### TASK TO COMPLETE
For the data below, please report each line where the word "Selected" is found.

· · · ·

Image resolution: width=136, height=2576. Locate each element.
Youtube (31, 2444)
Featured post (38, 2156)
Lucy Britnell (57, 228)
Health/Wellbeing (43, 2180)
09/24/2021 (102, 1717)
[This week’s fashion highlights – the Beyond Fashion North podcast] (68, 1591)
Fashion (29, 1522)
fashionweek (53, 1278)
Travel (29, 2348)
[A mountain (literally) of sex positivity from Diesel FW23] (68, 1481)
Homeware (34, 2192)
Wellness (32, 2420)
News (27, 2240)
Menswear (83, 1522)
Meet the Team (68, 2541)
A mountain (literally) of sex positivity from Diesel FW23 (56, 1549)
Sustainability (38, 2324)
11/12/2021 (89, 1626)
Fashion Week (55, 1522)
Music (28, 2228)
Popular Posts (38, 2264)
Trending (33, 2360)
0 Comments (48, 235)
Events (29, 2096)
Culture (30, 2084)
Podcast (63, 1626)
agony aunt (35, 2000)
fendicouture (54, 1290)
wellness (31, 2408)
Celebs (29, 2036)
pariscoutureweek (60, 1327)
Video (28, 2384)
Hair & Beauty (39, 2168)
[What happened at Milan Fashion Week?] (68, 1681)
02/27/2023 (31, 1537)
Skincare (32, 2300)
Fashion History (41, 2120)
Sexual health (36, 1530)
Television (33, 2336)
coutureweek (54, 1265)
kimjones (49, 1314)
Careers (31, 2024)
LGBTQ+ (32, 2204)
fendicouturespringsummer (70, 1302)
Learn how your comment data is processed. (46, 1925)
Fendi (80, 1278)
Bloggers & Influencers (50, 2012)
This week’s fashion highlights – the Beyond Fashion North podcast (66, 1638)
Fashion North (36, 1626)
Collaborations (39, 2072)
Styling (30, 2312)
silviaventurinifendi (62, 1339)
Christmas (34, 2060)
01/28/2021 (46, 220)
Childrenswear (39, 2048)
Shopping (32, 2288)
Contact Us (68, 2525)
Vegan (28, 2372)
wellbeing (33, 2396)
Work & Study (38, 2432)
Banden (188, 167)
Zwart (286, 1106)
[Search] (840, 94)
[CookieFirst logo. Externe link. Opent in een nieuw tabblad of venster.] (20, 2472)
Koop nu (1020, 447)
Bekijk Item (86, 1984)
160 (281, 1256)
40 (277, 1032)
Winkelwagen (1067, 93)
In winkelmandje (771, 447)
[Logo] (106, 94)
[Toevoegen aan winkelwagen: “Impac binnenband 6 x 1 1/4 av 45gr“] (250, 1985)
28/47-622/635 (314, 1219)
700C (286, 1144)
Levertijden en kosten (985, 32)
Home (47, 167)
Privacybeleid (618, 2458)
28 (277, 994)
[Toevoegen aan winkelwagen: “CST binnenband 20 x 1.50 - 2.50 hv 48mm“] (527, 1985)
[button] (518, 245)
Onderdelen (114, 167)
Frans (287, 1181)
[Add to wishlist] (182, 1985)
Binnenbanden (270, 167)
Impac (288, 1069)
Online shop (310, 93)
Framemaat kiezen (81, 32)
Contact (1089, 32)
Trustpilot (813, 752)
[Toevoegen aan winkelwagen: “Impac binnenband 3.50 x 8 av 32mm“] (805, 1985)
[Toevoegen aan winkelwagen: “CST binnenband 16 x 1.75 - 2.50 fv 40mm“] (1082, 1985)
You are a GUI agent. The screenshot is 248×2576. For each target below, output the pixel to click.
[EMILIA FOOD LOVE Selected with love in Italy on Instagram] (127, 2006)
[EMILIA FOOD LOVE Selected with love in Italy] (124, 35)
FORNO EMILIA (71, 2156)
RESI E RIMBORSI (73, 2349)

· · · ·

### ANSWER BELOW
[EMILIA FOOD LOVE Selected with love in Italy on Instagram] (127, 2006)
[EMILIA FOOD LOVE Selected with love in Italy] (124, 35)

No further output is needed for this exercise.